Medicare Defense Attorneys

Medicare Fraud Defense

Our team of Medicare fraud attorneys is dedicated to defending providers and suppliers suspected of Medicare fraud. Our team of Medicare fraud attorneys includes a former Deputy Attorney General for the Medicaid Fraud Control Unit (MFCU) who prosecuted health care fraud cases. Our team of Medicare fraud attorneys has significant experience in health care fraud investigations, audits, and civil and criminal Medicare fraud actions.
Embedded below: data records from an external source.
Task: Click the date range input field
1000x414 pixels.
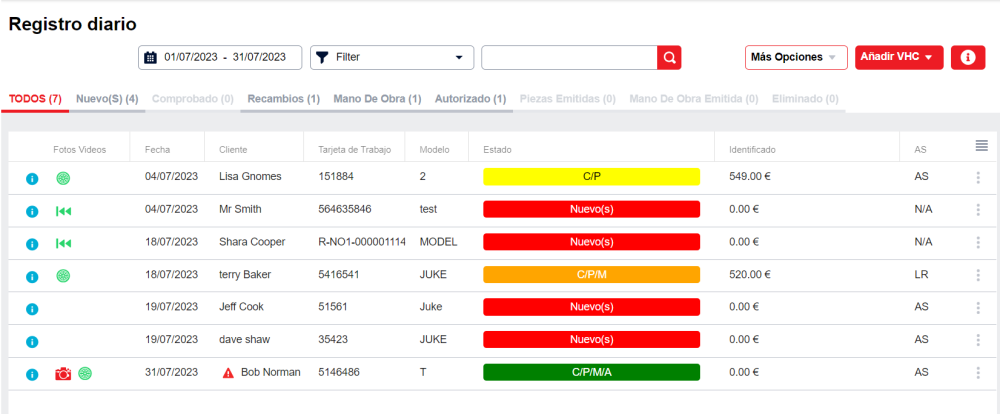Action: 220,58
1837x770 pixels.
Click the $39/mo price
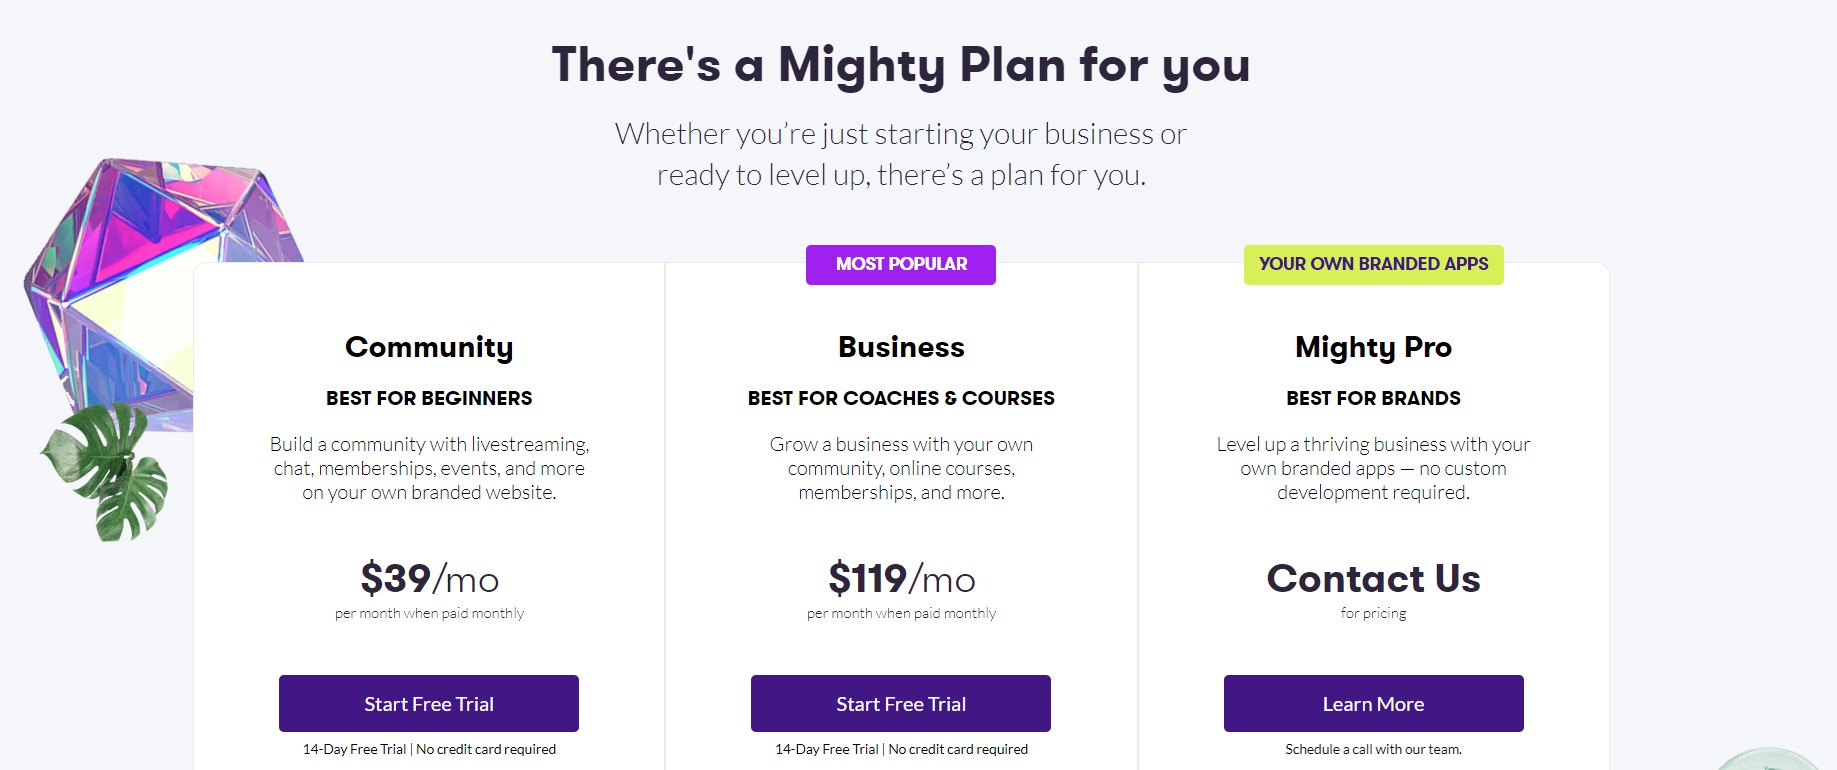[x=429, y=579]
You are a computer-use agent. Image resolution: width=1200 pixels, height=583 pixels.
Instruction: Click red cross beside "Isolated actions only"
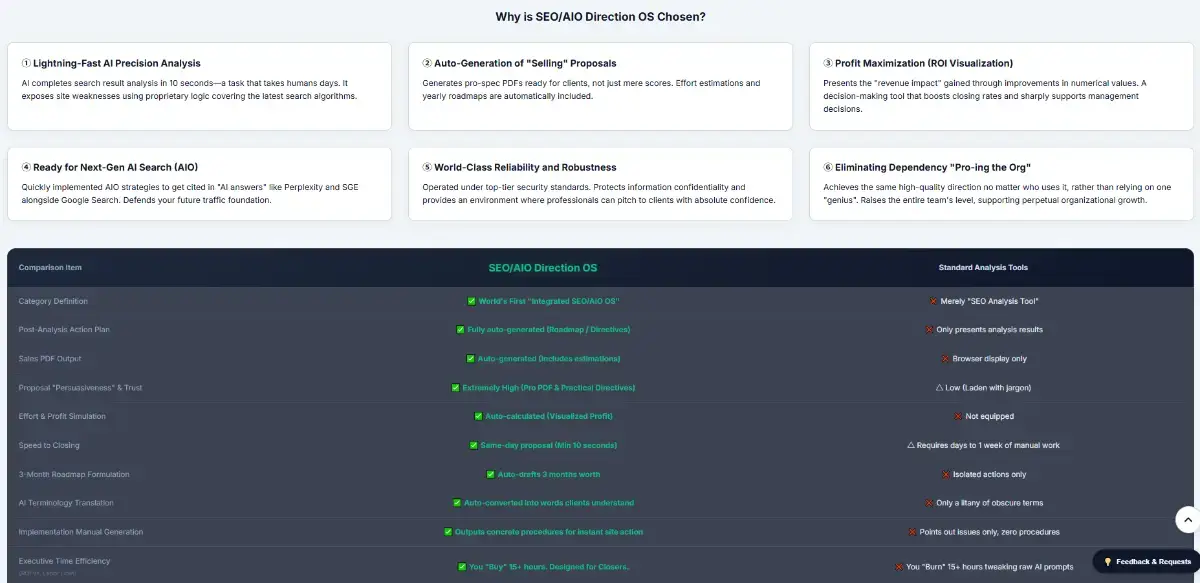click(945, 474)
Our medicare fraud defense lawyers represent individuals accused of fraud nationwide, through offices in Detroit, Miami, Tampa, Columbus, Houston, and Boise areas. Our clients include physicians, chiropractors, pharmacists, home health agencies, urgent care centers, and behavioral health facilities accused of Medicare fraud.

What is Medicare Fraud

Medicare fraud encompasses the false claims act, anti-kickback, Stark and health care fraud statutes. Medicare fraud is when an individual knowingly submits a false statement, or makes misrepresentations of fact, to obtain payment from a Federal health care program (Medicare, Medicaid or TRICARE) for which no entitlement would otherwise exist. Individuals who knowingly solicit, pay, and/or accept remuneration to induce or reward patient referrals for services or supplies reimbursed by a Federal health care program, may also be guilty of Medicare fraud. Additionally, making prohibited referrals for certain designated health services can also result in Medicare fraud.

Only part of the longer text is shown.